Subprime mortgage industry collapse
     In March 2007, the United States' sub-prime mortgage industry collapsed due to higher-than-expected home foreclosure rates, with more than 25 sub-prime lenders declaring bankruptcy, announcing significant losses.  Rise in mortgage delinquencies and foreclosures in the United States, with major adverse consequences for banks and financial markets around the globe. The crisis, which has its roots in the closing years of the 20th century, became apparent in 2007 and has exposed pervasive weaknesses in financial industry regulation and the global financial system.
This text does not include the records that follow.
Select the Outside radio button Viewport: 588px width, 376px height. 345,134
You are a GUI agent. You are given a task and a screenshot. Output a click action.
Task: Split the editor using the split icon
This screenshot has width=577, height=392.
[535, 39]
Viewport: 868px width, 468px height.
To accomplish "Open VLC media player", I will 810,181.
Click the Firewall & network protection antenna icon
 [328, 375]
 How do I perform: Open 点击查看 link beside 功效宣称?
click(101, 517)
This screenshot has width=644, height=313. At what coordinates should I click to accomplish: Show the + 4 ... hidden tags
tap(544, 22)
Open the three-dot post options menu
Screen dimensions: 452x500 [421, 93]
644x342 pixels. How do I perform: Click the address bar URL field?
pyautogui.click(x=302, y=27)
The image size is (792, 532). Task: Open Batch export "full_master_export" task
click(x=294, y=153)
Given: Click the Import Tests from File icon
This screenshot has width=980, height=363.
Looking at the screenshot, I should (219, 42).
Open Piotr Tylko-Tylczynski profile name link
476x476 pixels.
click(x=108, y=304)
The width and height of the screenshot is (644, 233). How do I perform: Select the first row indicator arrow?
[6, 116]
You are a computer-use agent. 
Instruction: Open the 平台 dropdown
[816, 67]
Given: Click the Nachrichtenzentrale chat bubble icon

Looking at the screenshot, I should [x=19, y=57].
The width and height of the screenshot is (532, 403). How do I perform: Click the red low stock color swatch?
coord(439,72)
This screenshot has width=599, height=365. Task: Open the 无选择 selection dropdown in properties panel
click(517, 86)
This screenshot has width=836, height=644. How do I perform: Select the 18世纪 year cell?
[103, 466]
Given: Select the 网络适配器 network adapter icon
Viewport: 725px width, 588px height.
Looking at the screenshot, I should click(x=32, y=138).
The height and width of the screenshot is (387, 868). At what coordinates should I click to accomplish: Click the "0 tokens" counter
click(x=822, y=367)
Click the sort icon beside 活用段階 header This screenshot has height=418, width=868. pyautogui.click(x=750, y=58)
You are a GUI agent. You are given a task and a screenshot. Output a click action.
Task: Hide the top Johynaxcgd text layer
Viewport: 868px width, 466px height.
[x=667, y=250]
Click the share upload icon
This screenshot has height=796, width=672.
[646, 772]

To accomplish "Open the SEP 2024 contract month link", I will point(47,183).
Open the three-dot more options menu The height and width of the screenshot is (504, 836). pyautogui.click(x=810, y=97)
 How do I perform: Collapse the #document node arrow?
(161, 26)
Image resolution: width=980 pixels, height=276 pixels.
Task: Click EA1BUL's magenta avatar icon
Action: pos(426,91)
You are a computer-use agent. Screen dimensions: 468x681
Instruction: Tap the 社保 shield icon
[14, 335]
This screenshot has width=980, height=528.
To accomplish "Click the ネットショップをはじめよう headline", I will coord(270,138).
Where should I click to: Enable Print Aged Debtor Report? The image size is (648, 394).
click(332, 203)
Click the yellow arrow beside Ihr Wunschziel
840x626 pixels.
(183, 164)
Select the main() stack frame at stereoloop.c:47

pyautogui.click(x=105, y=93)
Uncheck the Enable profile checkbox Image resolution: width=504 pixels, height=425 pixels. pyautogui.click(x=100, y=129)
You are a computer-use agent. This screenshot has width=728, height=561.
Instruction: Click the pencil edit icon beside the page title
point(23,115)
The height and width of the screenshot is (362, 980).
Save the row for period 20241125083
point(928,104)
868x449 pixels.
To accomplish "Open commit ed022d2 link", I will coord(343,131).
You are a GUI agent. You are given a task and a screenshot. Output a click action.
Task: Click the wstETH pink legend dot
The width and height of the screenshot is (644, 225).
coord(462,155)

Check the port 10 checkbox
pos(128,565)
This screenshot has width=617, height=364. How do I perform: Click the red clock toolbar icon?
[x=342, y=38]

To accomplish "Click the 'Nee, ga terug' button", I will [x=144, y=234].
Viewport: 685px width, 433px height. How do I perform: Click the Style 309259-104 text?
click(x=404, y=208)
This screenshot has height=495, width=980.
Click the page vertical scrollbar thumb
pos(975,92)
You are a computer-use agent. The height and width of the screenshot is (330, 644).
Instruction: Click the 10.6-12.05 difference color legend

    Many U.S. mortgages issued in recent years were made to subprime borrowers, defined as those with lesser ability to repay the loan based on various criteria. When U.S. house prices began to decline in 2006-07, mortgage delinquencies soared, and securities backed with subprime mortgages, widely held by financial firms, lost most of their value. The result has been a large decline in the capital of many banks and USA government sponsored enterprises, tightening credit around the world
     The crisis began with the bursting of the United States housing bubble[1][2] and high default rates on "subprime" and adjustable rate mortgages (ARM), beginning in approximately 2005'' 2006. Government policies and competitive pressures for several years prior to the crisis encouraged higher risk lending practices.[3][4] Further, an increase in loan incentives such as easy initial terms and a long-term trend of rising housing prices had encouraged borrowers to assume difficult mortgages in the belief they would be able to quickly refinance at more favorable terms. However, once interest rates began to rise and housing ...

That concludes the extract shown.